He's the kind of guy you'd meet and say 'I bet that guy is into building monuments to himself,' and it turns out to be true. Everyone tries to talk to him. I tried to tell him. His own administrative assistant tried to tell him."

"So far I'm getting more separated-from-reality-guy than zombie," I said. "Okay, let me get there," said Kristin. "So the senior VP is getting thwarted at every turn, but he's missing every signal that his stupid plan is going nowhere. He's talking about spending a million or two million dollars and stopping the whole company for a day and squandering whatever brownie points we have to get customers and vendors and employees to our events, all for the sake of padding his resume and giving him an opportunity to praise himself. It's oppressive, it's sucking all the air out of the room every time the guy is around, and it's lunacy."

"Okay, go on," I said.

"So the guy goes to our division president, and he says 'Everybody loves this idea. They want to do this event. I don't want to push this, because I don't want it to be about me as the champion for this product, but there's a lot of momentum and energy around this idea and we should really do it."

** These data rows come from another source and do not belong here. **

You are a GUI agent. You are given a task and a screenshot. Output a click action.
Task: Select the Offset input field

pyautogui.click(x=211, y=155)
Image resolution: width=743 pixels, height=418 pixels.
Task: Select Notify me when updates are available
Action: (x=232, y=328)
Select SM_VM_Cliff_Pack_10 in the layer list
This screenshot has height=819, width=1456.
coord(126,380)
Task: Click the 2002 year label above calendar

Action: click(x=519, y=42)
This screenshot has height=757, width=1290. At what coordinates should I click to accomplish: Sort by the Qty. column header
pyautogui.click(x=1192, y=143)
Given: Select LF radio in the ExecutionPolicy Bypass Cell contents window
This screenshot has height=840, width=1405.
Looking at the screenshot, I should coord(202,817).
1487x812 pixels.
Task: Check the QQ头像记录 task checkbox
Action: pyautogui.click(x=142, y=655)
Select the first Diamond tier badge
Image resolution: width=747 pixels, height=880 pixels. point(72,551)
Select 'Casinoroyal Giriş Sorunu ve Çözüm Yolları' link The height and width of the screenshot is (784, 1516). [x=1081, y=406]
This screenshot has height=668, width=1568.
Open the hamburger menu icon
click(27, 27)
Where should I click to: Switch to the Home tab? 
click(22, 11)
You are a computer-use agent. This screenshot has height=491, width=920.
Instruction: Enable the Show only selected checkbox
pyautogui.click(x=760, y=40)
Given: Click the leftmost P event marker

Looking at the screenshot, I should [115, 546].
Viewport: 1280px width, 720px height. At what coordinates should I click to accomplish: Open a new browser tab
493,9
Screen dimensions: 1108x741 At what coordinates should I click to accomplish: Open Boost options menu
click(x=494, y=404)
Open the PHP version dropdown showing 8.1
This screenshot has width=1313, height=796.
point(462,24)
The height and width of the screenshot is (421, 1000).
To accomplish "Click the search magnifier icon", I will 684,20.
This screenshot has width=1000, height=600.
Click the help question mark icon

"Snake," I said. "Toad. Not to be picky with the phylla and the kingdoms and all that, but where does the zombie part come in?"

"So the delusional guy who's also a snake or toad tells the division president that the whole world is crazy for his idea, and he gives the division president a full proposal that he wrote himself, down to the vendor name and the prices for the tents on the lawn and the design for the logo on the giveaway T-shirts.

The division president shoots him down cold, and tells him it's a waste of money and a distraction and possibly the most bizarre proposal he's ever seen. So the delusional reptile guy says, "Wow, thank you. Thank you for your candor. I felt that way from the beginning, but the team, you know, my peers, they pushed the idea and I didn't want to shoot it down. I felt that I had to support them that way, and bring the idea to you, and I'm happy to take the bullet, for the team and all."

"CREEPY," I said. "This dude is dangerous."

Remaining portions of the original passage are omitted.